Write out every line of the items below as a numbered list, omitting blank lines and leaving out the pictures.

— BEGIN —

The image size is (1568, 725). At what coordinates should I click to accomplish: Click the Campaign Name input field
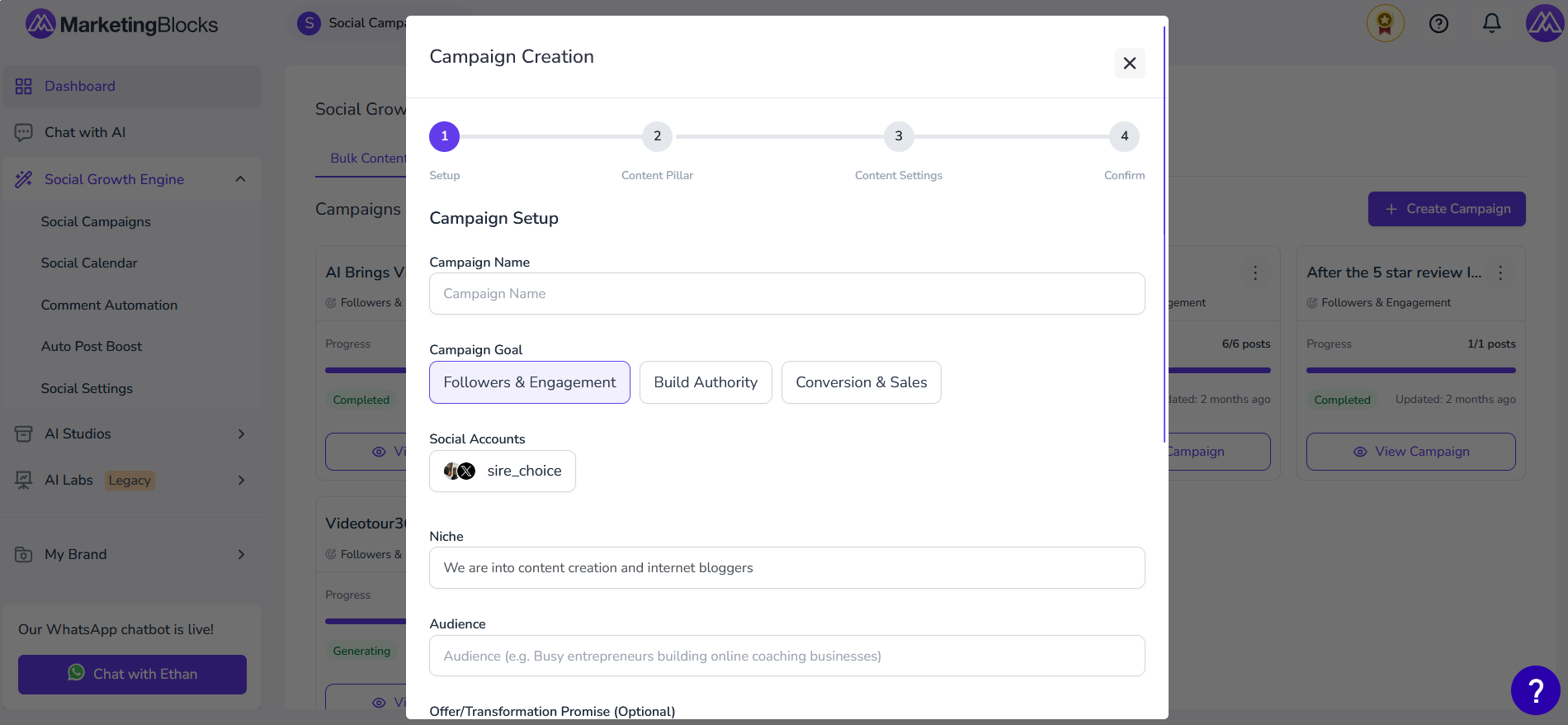pyautogui.click(x=786, y=293)
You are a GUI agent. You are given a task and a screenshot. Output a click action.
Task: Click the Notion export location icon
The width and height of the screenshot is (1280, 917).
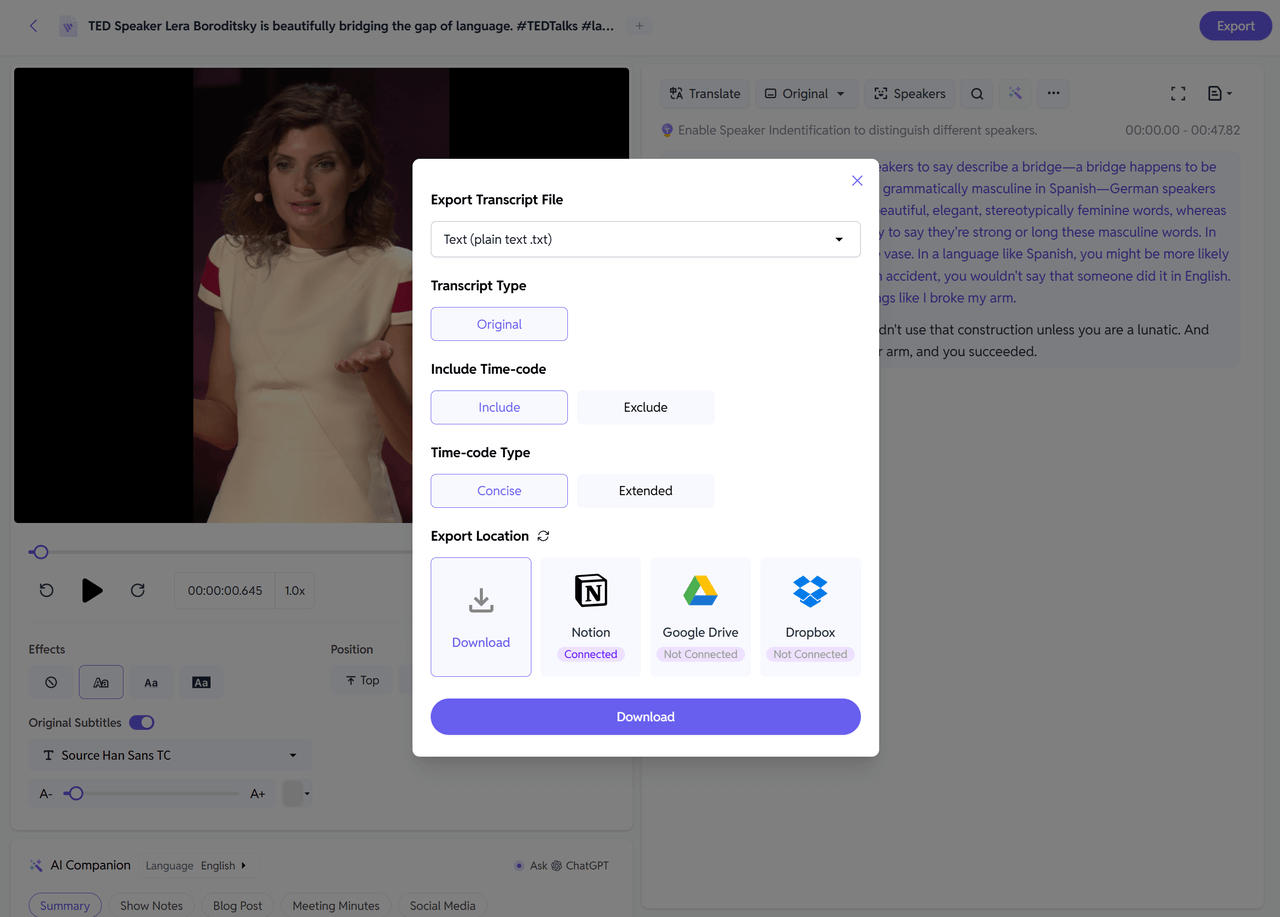tap(591, 591)
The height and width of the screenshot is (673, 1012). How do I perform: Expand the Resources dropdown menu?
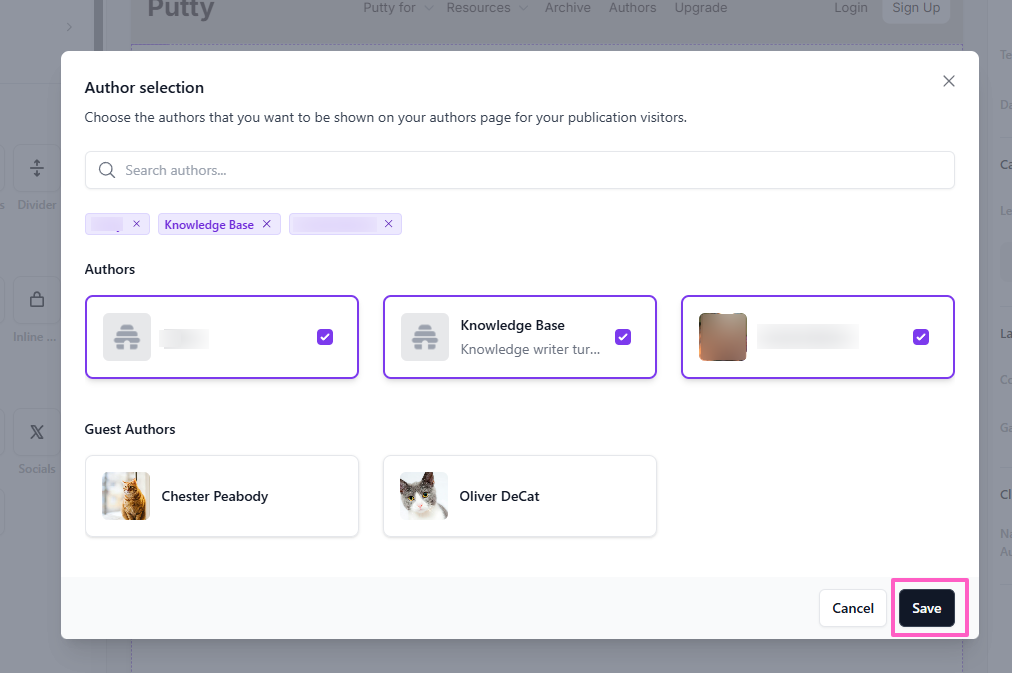click(x=486, y=8)
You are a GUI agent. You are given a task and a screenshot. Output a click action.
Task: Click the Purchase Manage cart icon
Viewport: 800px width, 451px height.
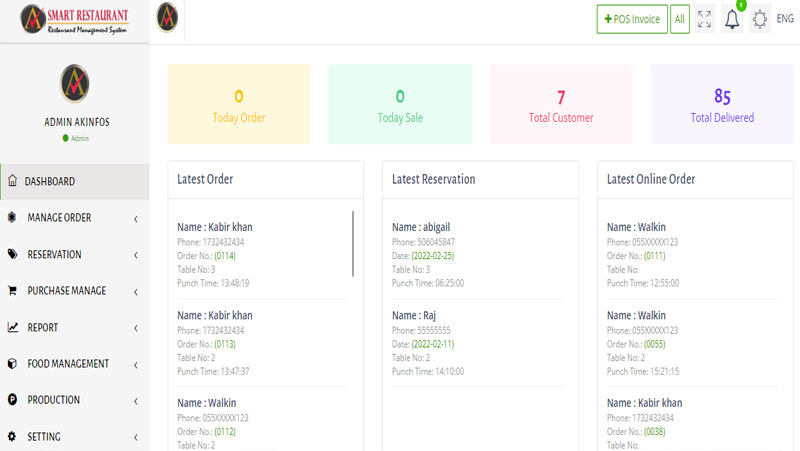pyautogui.click(x=12, y=291)
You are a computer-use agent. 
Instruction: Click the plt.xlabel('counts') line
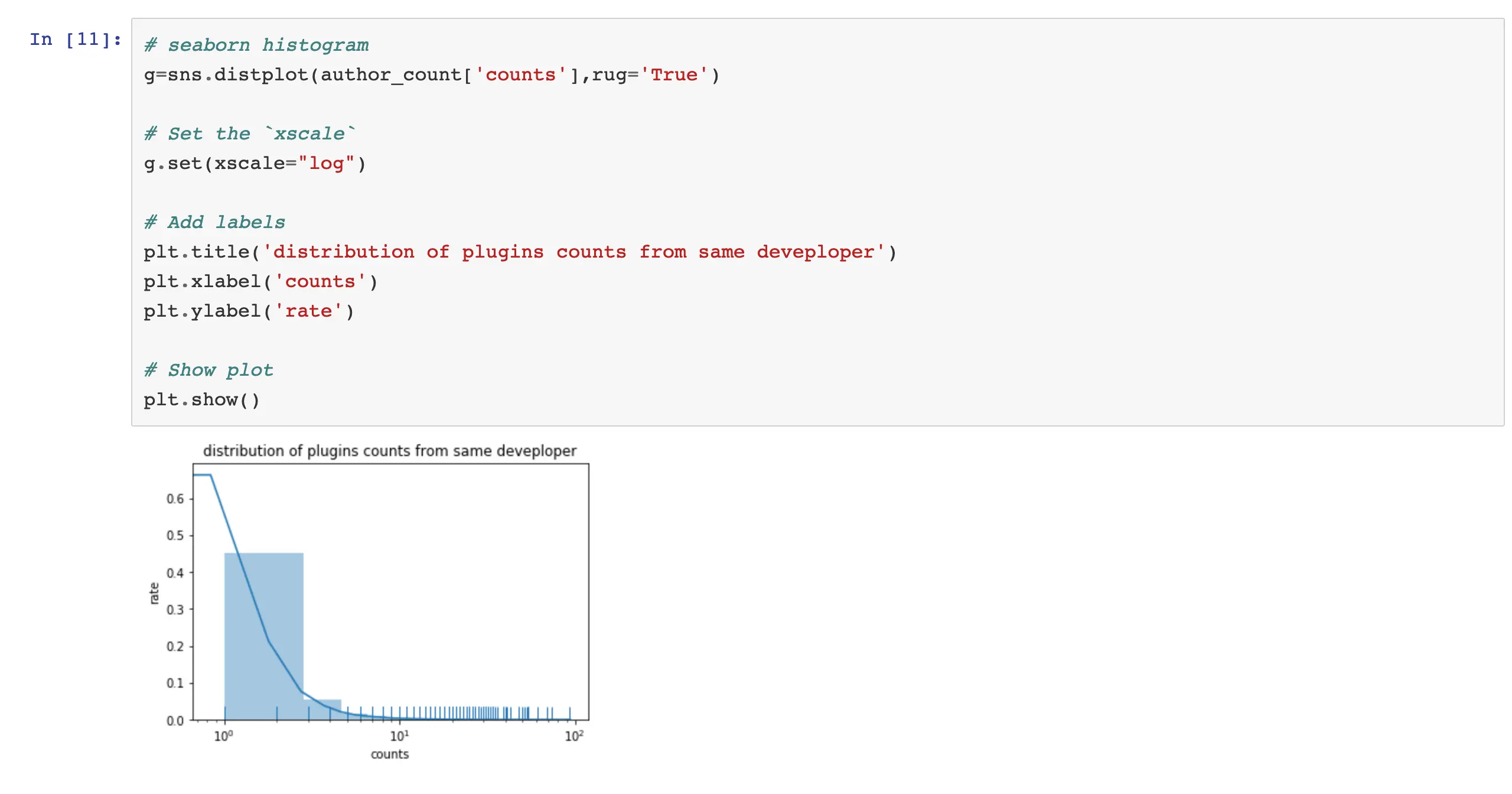pyautogui.click(x=260, y=282)
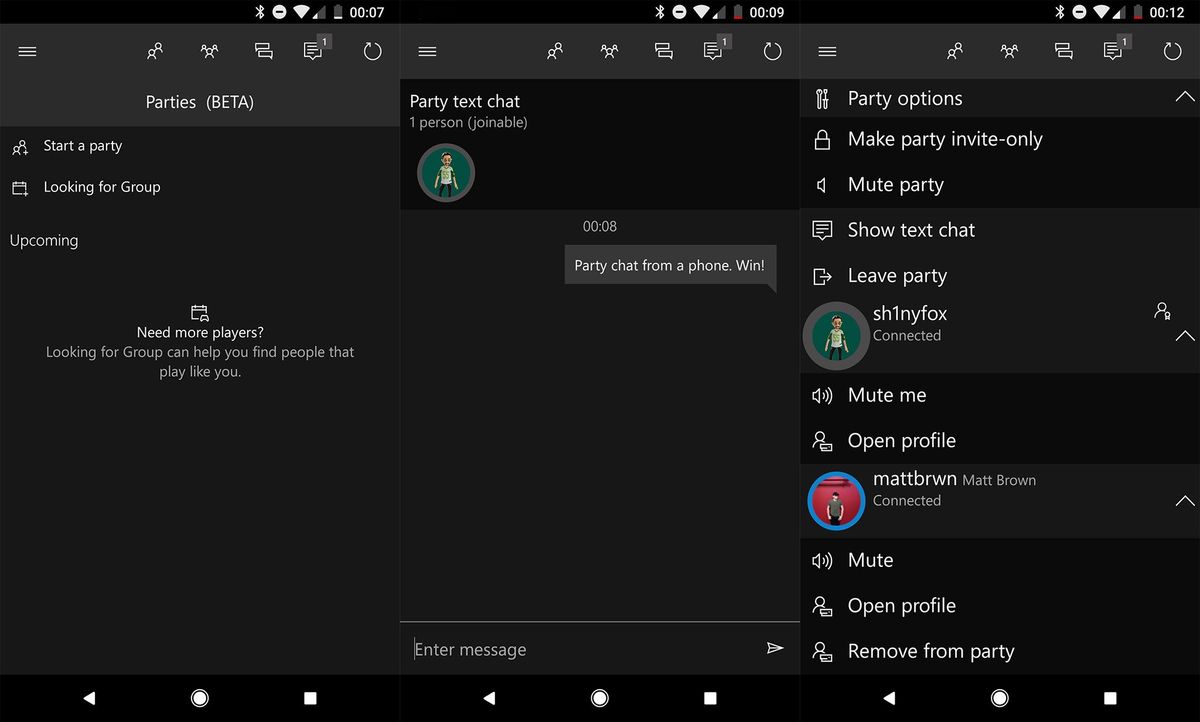The width and height of the screenshot is (1200, 722).
Task: Tap the send message arrow icon
Action: pyautogui.click(x=775, y=648)
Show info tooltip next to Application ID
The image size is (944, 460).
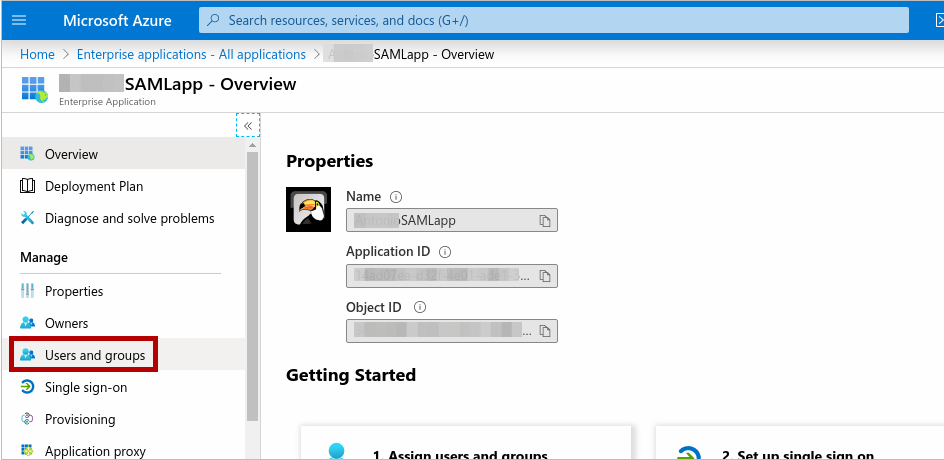click(x=445, y=252)
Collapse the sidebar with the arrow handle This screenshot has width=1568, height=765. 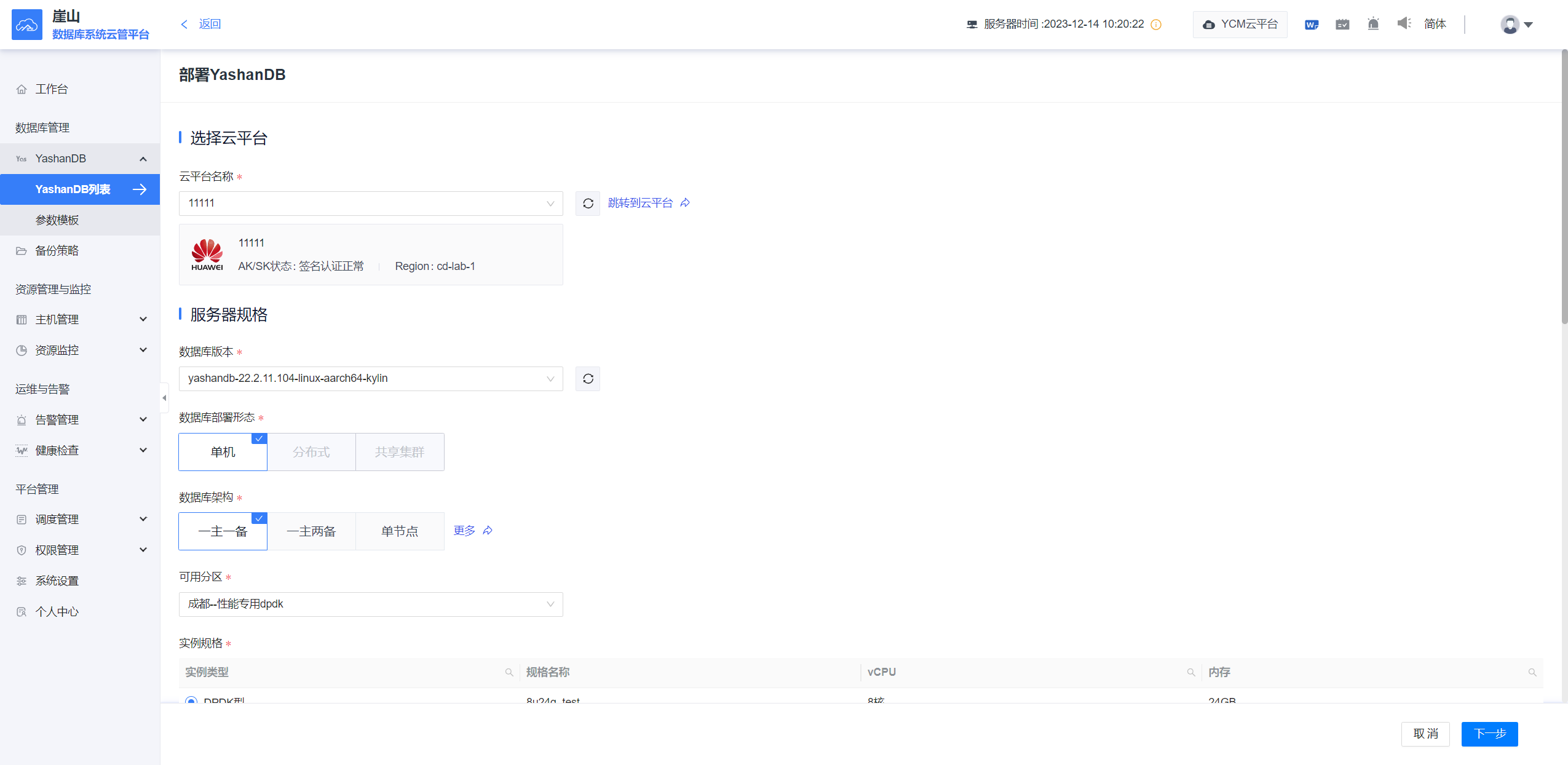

— END —

● RESPONSE TO THE TASK:
1. The image size is (1568, 725). At what coordinates should I click to accomplish: Click the Campaign Name input field
2. pyautogui.click(x=786, y=293)
3. You are a GUI agent. You are given a task and a screenshot. Output a click action.
4. Task: Click the Notion export location icon
5. The width and height of the screenshot is (1280, 917).
6. tap(591, 591)
7. The height and width of the screenshot is (673, 1012). How do I perform: Expand the Resources dropdown menu?
8. click(x=486, y=8)
9. You are a GUI agent. You are given a task and a screenshot. Output a click action.
10. Task: Click the Purchase Manage cart icon
11. Viewport: 800px width, 451px height.
12. pyautogui.click(x=12, y=291)
13. You are a computer-use agent. 
14. Instruction: Click the plt.xlabel('counts') line
15. pyautogui.click(x=260, y=282)
16. The width and height of the screenshot is (1200, 722).
17. Task: Tap the send message arrow icon
18. Action: pyautogui.click(x=775, y=648)
19. Show info tooltip next to Application ID
20. The image size is (944, 460).
21. click(x=445, y=252)
22. Collapse the sidebar with the arrow handle This screenshot has width=1568, height=765. 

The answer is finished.